Stored records:
============

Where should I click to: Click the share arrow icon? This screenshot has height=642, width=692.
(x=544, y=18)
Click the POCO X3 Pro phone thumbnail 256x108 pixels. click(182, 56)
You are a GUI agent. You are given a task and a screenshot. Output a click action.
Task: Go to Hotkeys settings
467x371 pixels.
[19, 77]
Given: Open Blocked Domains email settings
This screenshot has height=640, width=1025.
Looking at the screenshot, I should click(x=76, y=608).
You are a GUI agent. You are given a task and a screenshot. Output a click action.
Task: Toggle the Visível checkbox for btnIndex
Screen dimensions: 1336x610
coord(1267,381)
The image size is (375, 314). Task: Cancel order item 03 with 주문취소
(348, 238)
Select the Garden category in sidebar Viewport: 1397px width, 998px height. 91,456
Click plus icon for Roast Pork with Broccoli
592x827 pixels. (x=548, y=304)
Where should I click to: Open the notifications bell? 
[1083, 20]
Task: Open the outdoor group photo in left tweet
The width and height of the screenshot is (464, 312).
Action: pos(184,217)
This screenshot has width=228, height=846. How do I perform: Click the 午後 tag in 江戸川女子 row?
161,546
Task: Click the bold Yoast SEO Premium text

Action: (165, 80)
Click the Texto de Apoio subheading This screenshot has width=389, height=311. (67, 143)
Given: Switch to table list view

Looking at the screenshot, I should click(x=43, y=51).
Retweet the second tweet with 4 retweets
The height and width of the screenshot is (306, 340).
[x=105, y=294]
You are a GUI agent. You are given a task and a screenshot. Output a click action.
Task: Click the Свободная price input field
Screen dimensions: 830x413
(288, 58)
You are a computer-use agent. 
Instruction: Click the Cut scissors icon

============

• **EXERCISE DIRECTIONS**
Could you print every record above exactly as it appears?

• **ANSWER SECTION**
Where should I click to: Click the share arrow icon? This screenshot has height=642, width=692.
(x=544, y=18)
Click the POCO X3 Pro phone thumbnail 256x108 pixels. click(182, 56)
You are a GUI agent. You are given a task and a screenshot. Output a click action.
Task: Go to Hotkeys settings
467x371 pixels.
[19, 77]
Given: Open Blocked Domains email settings
This screenshot has height=640, width=1025.
Looking at the screenshot, I should click(x=76, y=608).
You are a GUI agent. You are given a task and a screenshot. Output a click action.
Task: Toggle the Visível checkbox for btnIndex
Screen dimensions: 1336x610
coord(1267,381)
The image size is (375, 314). Task: Cancel order item 03 with 주문취소
(348, 238)
Select the Garden category in sidebar Viewport: 1397px width, 998px height. 91,456
Click plus icon for Roast Pork with Broccoli
592x827 pixels. (x=548, y=304)
Where should I click to: Open the notifications bell? 
[1083, 20]
Task: Open the outdoor group photo in left tweet
The width and height of the screenshot is (464, 312).
Action: pos(184,217)
This screenshot has width=228, height=846. How do I perform: Click the 午後 tag in 江戸川女子 row?
161,546
Task: Click the bold Yoast SEO Premium text

Action: (165, 80)
Click the Texto de Apoio subheading This screenshot has width=389, height=311. (67, 143)
Given: Switch to table list view

Looking at the screenshot, I should click(x=43, y=51).
Retweet the second tweet with 4 retweets
The height and width of the screenshot is (306, 340).
[x=105, y=294]
You are a GUI agent. You are given a task and a screenshot. Output a click action.
Task: Click the Свободная price input field
Screen dimensions: 830x413
(288, 58)
You are a computer-use agent. 
Instruction: Click the Cut scissors icon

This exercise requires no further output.